◆ **EXERCISE DIRECTIONS**
Revise the stretch of the quantum computing text below from "Quantum computers excel" through "a quantum computer.", replacing "water molecules" with "protein molecules".

PROVIDED TEXT section start

Technically, quantum computing is the integration of quantum physics, mathematics, and computer science methods for the advancement of computational models. It applies two main quantum properties namely superposition and entanglement, which allows the development of quantum computers. Quantum computing incorporates these behaviors of quantum particles to execute computational technologies that are exponentially faster than classic computers.
Quantum computing, in simple terms, is that it is designed to tackle extremely difficult scientific problems by harnessing computing power far beyond the limit of classical supercomputers. If a classic computer is compared to a hot air balloon in computation speed, a quantum computer is like a Space Shuttle.
Quantum computers excel at running simulations that are impossible for conventional computers, leading to breakthroughs for example water molecules have already been simulated on a quantum computer.
The use of quantum computing in different industries having superfast parallel computing power will produce disruptive results which are of great significance to science and business. It holds the promise of exponentially accelerating the ability of classical computers in solving important social and economic problems. By tapping into this unprecedented computational power, scientists are expected to make new revolutions in artificial intelligence, weather forecasting, drug design.
If you put superconducting quantum computers into use in the pharmaceutical sector it will be able to quickly select the most promising combination of drug molecules from all available drug molecule candidates. Saving time and cost in the development process, Covid19 vaccines, would be able to come sooner and more efficiently to market.

PROVIDED TEXT section end
DATA section start

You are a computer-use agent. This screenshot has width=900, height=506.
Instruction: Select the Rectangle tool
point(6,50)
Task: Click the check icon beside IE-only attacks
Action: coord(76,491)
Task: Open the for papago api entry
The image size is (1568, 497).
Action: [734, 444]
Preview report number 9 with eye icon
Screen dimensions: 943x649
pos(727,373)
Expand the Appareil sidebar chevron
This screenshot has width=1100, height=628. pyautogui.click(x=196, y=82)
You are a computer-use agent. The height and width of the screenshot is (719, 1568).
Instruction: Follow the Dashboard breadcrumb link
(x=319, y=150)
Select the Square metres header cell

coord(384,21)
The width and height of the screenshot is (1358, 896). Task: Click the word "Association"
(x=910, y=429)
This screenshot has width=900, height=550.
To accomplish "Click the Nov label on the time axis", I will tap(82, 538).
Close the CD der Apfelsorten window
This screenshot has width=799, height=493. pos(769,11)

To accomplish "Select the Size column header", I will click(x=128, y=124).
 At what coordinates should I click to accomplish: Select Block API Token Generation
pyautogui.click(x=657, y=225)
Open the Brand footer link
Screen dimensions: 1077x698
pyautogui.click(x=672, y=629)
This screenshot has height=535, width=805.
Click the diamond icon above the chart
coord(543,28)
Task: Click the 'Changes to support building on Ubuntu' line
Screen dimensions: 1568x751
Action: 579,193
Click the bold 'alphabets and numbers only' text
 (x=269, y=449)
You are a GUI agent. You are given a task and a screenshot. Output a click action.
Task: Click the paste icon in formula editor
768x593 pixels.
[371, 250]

DATA section end

◆ **RESPONSE TO THE TASK**
Quantum computers excel at running simulations that are impossible for conventional computers, leading to breakthroughs for example protein molecules have already been simulated on a quantum computer.